------ Input ------

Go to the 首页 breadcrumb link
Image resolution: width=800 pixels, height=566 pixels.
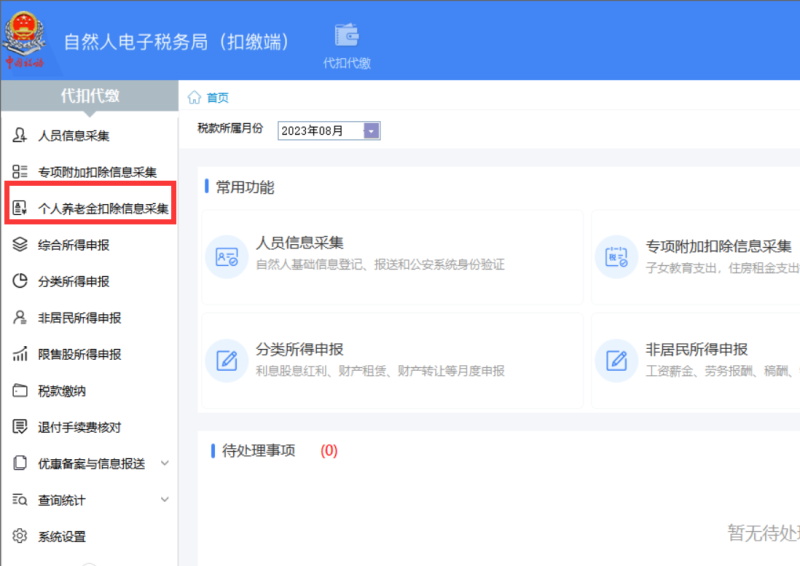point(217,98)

------
------ Input ------

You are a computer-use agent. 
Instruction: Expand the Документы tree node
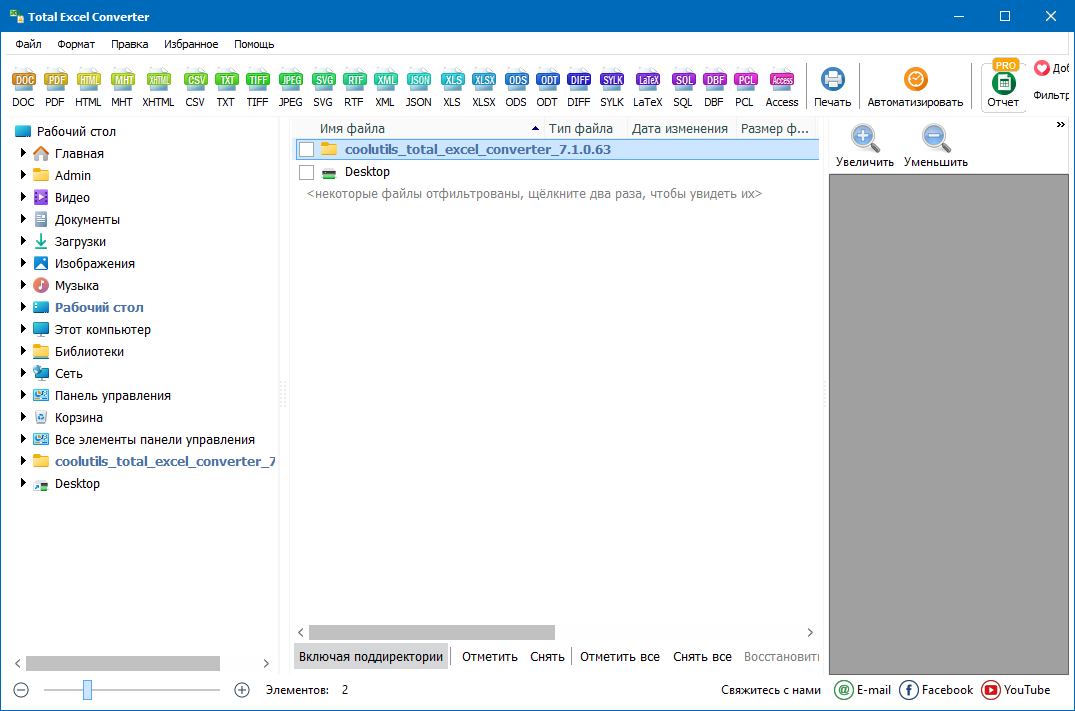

------
------ Input ------

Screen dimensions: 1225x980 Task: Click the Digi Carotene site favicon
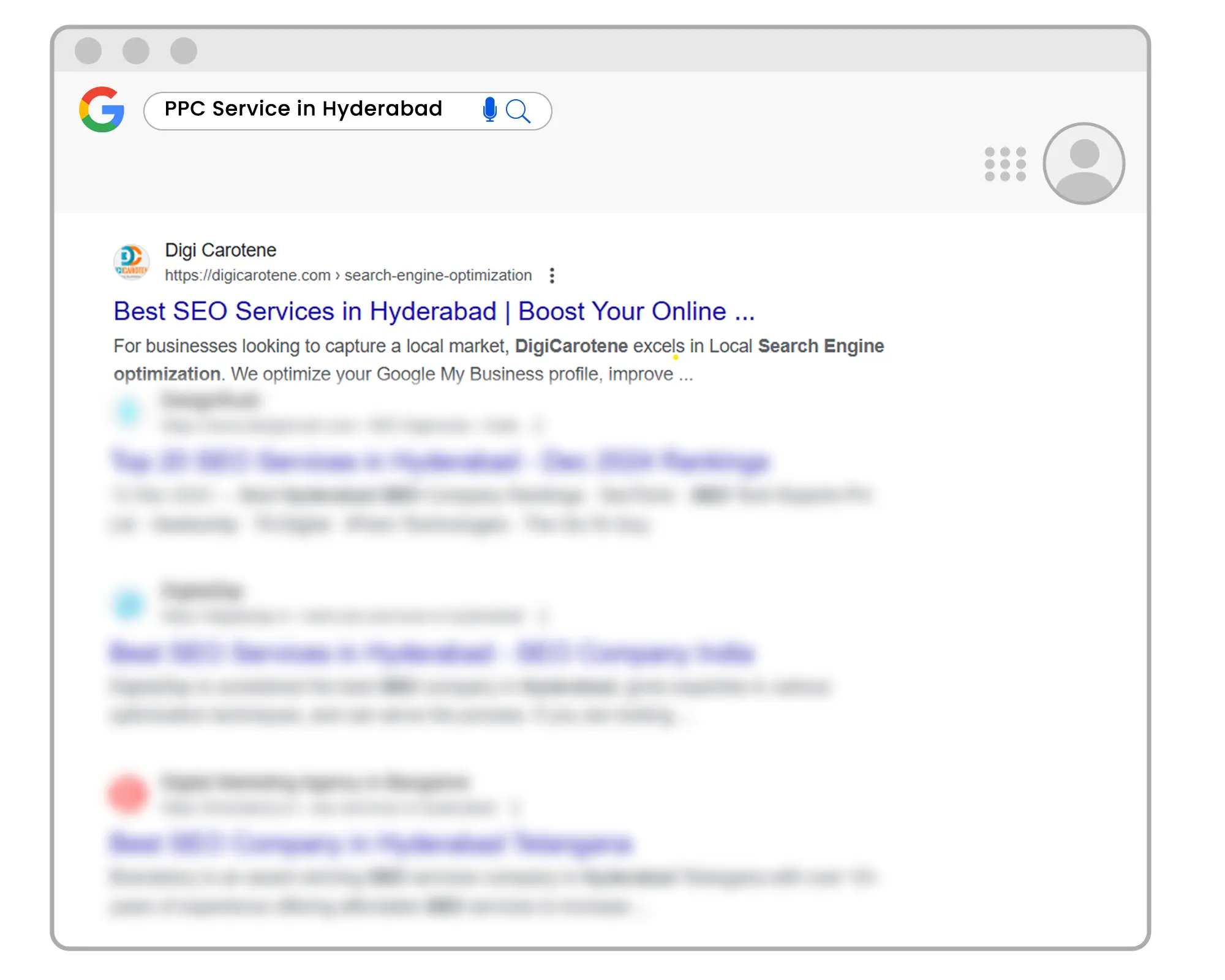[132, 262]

------

What needs to be done:
Put the lines starting at the one containing "Go to the 首页 breadcrumb link" and ending at the one containing "point(217,98)" into a numbered list, skipping blank lines and leaving out the pictures.

Solution for this task:
1. Go to the 首页 breadcrumb link
2. Image resolution: width=800 pixels, height=566 pixels.
3. point(217,98)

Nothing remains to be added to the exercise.